[Word and element locating data]
☆ ☆ ☆ ☆ ☆ ☆ ☆

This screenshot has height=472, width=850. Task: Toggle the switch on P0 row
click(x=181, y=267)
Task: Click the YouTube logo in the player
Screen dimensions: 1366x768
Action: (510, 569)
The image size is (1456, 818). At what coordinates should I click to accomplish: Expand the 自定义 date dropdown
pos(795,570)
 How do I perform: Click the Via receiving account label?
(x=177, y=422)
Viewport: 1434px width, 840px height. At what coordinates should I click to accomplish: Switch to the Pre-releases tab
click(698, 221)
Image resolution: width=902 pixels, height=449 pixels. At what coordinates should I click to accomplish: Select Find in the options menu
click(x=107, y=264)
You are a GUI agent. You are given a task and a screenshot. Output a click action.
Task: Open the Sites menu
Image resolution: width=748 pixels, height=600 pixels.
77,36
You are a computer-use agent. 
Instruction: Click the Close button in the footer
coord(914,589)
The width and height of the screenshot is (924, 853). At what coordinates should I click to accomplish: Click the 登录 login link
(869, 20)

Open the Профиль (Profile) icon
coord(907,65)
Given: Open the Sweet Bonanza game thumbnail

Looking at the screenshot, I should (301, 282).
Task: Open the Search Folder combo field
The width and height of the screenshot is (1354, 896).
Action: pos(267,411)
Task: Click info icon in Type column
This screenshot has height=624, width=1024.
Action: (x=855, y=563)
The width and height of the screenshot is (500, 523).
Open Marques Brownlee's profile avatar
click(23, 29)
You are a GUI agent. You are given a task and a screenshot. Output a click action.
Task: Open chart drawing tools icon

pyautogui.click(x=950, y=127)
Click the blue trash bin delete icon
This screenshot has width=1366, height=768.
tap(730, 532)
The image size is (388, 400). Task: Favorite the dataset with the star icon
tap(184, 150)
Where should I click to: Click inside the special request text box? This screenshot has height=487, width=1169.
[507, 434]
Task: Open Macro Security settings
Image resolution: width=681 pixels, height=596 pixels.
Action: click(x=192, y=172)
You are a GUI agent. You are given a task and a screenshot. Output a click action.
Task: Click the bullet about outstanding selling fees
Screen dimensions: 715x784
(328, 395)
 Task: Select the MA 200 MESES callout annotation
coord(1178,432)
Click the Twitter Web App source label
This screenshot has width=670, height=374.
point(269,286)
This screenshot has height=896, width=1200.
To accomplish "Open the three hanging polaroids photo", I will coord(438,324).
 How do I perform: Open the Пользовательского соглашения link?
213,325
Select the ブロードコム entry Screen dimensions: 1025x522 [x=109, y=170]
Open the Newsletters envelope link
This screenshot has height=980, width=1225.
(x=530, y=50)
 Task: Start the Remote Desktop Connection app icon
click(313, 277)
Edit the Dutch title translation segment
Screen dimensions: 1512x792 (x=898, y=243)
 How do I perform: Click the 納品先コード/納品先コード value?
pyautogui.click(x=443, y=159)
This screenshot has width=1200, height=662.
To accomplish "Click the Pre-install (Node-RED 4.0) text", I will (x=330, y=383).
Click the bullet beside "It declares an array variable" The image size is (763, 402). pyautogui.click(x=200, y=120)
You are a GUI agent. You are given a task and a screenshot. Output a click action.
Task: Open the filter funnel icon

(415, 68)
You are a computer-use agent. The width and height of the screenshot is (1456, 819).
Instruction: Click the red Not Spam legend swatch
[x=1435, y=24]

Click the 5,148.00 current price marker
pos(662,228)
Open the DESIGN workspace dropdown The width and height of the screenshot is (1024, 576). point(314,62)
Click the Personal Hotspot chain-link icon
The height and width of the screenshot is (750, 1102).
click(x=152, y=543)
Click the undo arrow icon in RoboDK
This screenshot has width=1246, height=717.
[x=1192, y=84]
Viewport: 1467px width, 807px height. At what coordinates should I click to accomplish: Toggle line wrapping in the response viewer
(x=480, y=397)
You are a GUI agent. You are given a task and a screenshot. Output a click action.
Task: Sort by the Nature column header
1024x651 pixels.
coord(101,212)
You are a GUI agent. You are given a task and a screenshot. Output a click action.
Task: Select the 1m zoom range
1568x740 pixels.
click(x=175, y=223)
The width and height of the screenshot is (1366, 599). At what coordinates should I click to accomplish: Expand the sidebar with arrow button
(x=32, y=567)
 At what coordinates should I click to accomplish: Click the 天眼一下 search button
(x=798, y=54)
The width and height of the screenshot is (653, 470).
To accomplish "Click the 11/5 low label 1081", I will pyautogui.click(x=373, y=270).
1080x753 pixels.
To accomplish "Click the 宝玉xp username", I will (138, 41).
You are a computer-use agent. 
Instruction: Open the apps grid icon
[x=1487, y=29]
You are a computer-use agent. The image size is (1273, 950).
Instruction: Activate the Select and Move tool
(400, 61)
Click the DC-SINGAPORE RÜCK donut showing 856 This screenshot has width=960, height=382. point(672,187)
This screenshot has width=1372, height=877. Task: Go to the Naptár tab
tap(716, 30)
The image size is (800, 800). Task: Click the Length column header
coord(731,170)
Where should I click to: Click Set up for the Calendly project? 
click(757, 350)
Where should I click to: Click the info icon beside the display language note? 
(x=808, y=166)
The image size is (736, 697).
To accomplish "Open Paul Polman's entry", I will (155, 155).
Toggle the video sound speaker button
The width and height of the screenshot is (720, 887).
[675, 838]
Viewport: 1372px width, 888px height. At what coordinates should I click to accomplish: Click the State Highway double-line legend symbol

☆ ☆ ☆ ☆ ☆ ☆ ☆

WORK REQUIRED: Could you rewrite everything from the start of the items down to the line with "pos(795,570)", changing "switch" to "slider" and leaving the rest as it is?

OUTPUT FOR THIS TASK:
This screenshot has height=472, width=850. Task: Toggle the slider on P0 row
click(x=181, y=267)
Task: Click the YouTube logo in the player
Screen dimensions: 1366x768
Action: (510, 569)
The image size is (1456, 818). At what coordinates should I click to accomplish: Expand the 自定义 date dropdown
pos(795,570)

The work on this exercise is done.